======== Exercise data ========

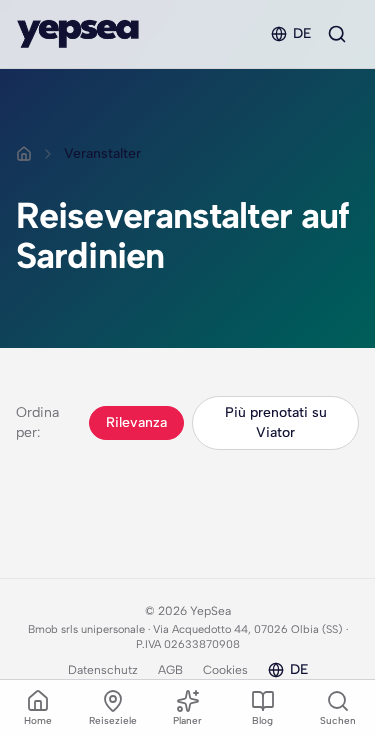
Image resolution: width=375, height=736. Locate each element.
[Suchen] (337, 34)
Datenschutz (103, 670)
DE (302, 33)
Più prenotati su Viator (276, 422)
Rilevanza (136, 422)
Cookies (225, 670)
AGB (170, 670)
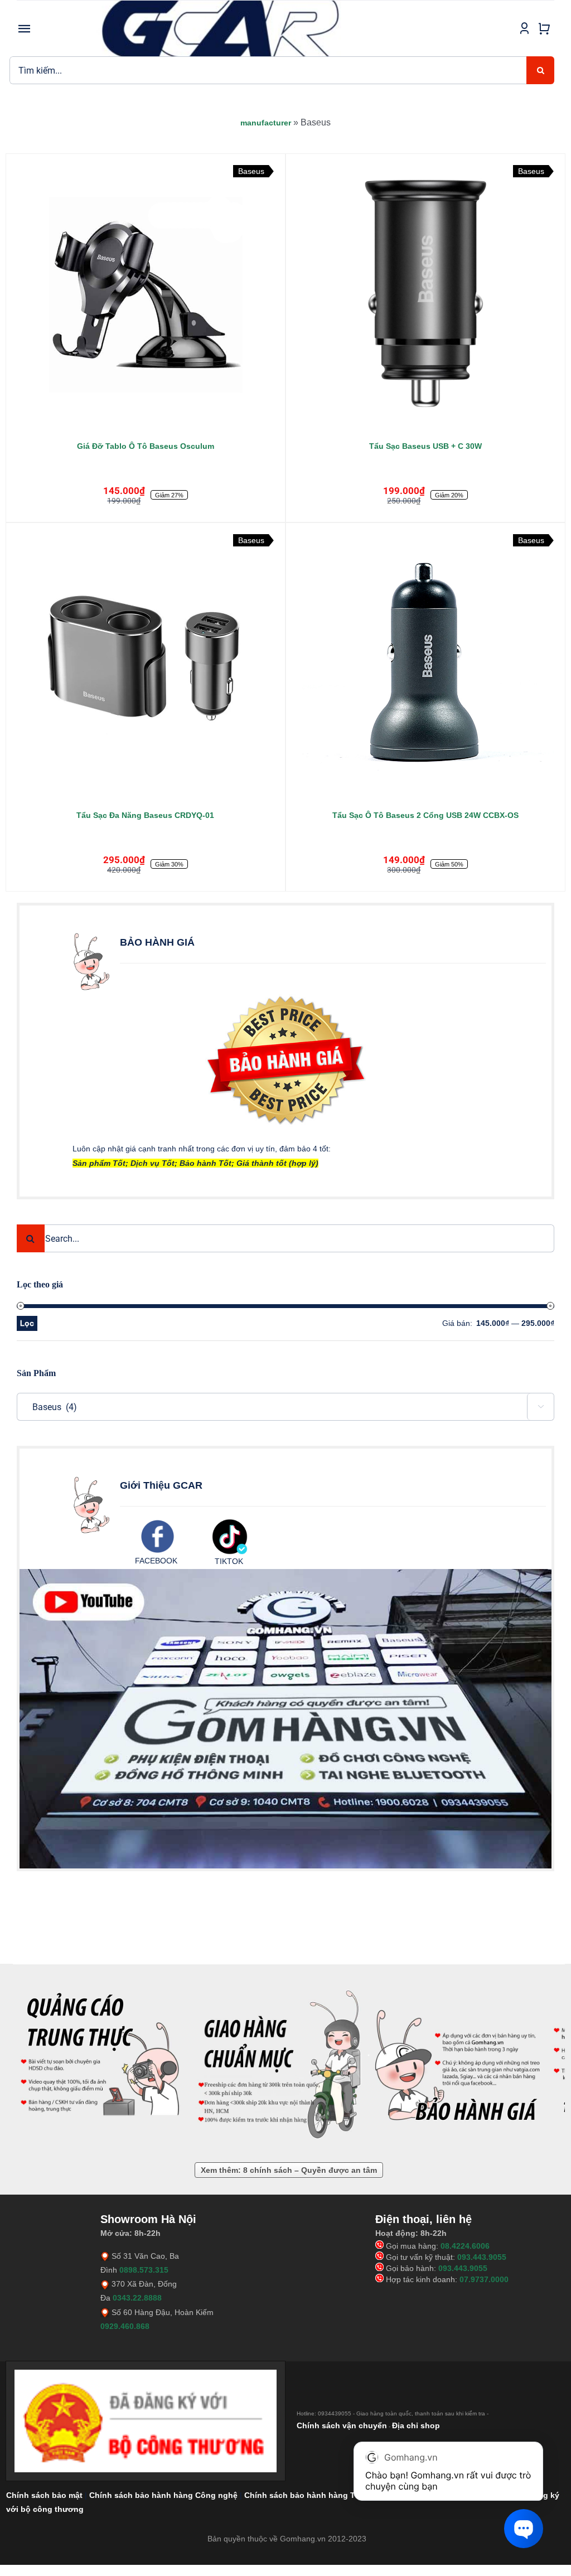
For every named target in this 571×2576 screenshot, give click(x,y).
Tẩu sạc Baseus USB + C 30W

========
======== Exercise data ========

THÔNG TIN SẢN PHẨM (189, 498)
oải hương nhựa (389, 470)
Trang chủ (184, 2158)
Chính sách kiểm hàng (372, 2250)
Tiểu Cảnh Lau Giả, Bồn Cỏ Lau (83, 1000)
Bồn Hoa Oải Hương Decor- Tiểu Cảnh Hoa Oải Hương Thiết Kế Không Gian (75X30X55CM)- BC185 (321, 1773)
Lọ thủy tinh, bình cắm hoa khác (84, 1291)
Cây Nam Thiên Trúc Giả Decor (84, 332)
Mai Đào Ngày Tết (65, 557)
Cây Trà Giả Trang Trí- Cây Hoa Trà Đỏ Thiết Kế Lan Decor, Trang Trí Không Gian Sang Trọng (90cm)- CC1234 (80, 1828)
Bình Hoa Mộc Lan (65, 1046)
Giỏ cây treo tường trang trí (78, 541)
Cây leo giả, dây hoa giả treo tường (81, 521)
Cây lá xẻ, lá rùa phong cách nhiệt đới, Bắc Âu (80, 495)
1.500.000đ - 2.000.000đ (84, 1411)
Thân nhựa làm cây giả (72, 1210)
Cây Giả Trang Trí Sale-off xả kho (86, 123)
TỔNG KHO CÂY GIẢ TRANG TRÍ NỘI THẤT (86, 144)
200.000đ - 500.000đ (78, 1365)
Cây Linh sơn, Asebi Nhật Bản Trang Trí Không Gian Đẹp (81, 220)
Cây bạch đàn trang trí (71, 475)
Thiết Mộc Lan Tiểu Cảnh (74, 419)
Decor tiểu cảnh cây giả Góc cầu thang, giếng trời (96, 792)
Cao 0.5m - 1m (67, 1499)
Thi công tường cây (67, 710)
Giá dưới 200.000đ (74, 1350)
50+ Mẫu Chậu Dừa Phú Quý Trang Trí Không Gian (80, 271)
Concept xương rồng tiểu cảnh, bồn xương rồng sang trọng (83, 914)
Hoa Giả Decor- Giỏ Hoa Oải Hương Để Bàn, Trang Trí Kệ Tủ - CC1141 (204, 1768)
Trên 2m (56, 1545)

========

When a line among the entries above contains "Không", copy it.

_Result_
Bồn Hoa Oải Hương Decor- Tiểu Cảnh Hoa Oải Hương Thiết Kế Không Gian (75X30X55CM)- BC185 (321, 1773)
Cây Trà Giả Trang Trí- Cây Hoa Trà Đỏ Thiết Kế Lan Decor, Trang Trí Không Gian Sang Trọng (90cm)- CC1234 (80, 1828)
Cây Linh sơn, Asebi Nhật Bản Trang Trí Không Gian Đẹp (81, 220)
50+ Mẫu Chậu Dừa Phú Quý Trang Trí Không Gian (80, 271)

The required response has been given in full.